## Begin TASK DATA

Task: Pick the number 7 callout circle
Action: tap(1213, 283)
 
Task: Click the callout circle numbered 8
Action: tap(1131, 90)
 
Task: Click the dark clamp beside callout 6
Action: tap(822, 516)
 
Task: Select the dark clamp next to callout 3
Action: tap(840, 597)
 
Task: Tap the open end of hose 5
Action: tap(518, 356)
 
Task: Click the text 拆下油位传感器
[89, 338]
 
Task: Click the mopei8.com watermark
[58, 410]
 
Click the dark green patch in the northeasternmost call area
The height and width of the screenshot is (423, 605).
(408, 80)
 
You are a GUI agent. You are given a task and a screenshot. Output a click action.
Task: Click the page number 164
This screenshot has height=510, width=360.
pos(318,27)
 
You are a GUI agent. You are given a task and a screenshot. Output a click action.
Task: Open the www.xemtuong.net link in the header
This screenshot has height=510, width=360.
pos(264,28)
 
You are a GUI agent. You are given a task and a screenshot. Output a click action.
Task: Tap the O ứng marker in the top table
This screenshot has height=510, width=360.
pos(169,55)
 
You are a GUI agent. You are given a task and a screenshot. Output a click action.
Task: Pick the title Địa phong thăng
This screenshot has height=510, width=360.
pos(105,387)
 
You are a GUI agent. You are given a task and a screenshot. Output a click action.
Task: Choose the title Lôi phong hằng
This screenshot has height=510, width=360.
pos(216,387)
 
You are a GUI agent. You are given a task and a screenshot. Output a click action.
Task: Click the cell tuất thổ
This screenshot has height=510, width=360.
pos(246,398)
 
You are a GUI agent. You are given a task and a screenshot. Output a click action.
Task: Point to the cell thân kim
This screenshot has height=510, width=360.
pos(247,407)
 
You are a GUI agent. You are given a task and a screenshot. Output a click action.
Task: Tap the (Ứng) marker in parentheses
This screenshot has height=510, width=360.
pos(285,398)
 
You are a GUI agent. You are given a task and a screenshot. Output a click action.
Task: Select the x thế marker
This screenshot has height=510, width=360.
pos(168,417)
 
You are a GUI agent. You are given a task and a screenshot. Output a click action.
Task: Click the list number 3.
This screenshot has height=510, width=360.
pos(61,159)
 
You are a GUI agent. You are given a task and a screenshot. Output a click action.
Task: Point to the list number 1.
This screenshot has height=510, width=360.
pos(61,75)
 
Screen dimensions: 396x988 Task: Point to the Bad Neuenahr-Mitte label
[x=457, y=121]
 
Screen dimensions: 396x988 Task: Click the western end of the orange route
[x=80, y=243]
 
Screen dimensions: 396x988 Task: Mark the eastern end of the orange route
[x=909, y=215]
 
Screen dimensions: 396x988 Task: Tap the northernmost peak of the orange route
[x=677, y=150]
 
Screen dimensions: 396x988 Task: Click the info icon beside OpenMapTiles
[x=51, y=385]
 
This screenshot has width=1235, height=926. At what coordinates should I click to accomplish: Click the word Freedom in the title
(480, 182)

## End TASK DATA
## Begin TASK DATA

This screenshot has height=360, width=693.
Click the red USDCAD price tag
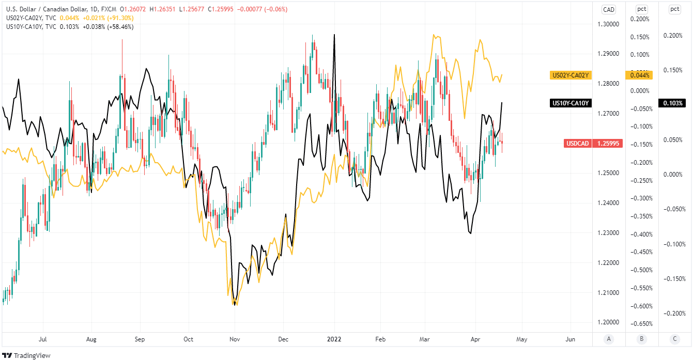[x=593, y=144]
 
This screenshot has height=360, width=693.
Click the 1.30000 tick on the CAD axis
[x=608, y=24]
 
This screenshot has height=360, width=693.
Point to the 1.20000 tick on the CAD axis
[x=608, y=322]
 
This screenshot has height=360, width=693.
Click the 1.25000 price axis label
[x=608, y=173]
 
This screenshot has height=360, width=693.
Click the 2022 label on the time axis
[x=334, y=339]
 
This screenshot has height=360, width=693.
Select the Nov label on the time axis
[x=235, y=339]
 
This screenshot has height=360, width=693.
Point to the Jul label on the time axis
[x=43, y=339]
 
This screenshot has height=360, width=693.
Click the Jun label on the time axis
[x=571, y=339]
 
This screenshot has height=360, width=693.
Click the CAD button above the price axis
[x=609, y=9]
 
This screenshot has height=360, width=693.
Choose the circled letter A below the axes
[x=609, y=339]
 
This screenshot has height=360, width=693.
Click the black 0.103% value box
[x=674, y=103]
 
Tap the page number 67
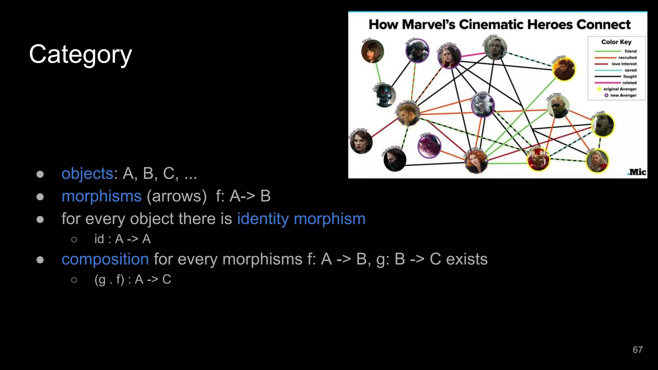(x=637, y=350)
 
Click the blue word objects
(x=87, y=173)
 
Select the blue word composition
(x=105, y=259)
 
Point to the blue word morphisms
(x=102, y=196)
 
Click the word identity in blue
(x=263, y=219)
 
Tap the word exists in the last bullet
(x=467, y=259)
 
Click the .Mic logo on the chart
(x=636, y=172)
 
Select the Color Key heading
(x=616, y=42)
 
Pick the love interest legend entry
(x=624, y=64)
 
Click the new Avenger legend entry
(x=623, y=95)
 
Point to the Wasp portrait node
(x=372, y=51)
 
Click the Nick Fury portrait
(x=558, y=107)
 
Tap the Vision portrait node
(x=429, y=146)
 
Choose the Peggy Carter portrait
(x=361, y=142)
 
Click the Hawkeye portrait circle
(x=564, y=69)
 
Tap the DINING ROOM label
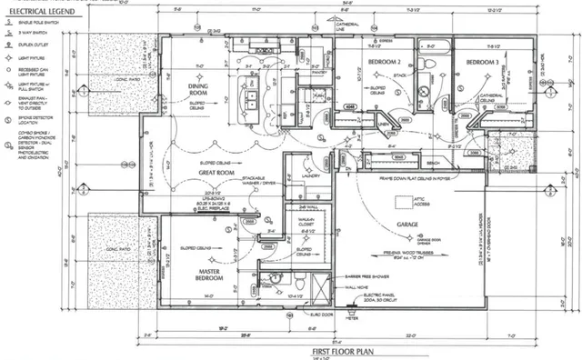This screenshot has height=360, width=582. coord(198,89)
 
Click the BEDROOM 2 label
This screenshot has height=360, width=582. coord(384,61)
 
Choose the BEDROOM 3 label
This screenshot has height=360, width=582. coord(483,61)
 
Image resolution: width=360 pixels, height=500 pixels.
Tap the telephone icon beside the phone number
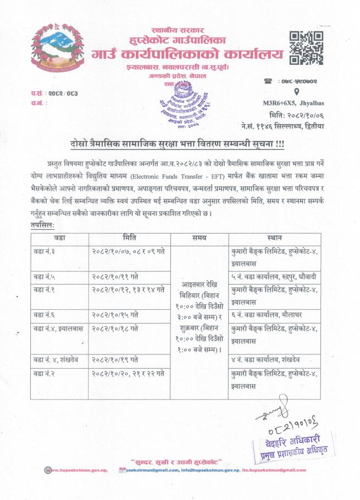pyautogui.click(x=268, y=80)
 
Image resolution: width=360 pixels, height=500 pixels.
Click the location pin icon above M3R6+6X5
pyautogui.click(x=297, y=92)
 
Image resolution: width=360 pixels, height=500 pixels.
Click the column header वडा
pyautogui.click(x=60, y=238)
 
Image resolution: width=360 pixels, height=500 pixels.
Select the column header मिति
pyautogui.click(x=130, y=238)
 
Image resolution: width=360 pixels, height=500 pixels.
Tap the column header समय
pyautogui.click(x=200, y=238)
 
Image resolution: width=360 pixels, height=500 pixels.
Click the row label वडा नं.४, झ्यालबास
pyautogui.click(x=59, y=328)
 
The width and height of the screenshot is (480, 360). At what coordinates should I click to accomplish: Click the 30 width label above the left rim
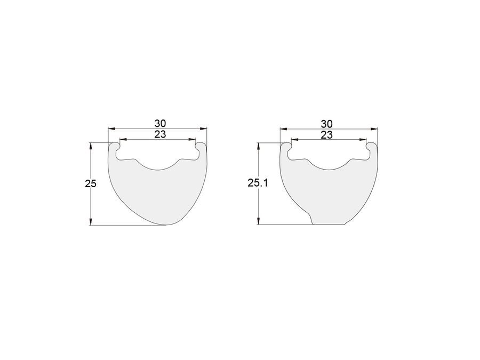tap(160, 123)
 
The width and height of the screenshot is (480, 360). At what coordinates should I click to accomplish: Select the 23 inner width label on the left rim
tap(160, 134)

## End TASK DATA
## Begin TASK DATA

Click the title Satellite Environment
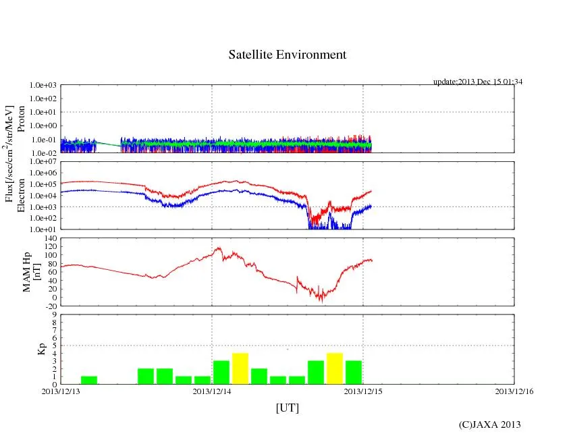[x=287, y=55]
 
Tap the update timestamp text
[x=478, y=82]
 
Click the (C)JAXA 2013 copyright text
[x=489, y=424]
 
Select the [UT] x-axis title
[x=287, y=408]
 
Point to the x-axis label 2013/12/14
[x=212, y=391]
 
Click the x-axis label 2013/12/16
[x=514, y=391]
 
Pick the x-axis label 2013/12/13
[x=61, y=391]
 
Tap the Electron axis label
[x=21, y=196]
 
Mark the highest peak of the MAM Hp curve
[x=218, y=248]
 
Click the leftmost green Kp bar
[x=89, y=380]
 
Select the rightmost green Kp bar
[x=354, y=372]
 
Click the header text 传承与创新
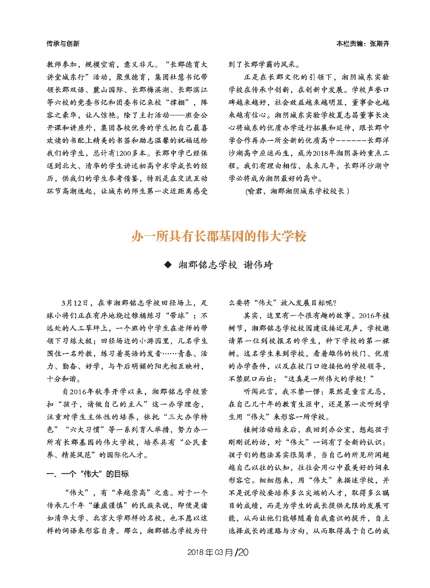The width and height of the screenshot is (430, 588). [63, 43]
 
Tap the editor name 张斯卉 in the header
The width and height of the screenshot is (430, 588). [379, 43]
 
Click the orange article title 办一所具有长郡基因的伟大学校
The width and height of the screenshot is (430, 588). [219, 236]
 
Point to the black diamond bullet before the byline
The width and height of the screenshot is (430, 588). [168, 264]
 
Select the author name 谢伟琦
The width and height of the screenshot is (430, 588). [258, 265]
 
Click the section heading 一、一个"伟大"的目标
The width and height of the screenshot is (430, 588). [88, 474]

## End TASK DATA

### DIRECTION
How many lines in the rows above contain the string "phong", with case counting? Reply with the number only.

### FINAL RESULT
2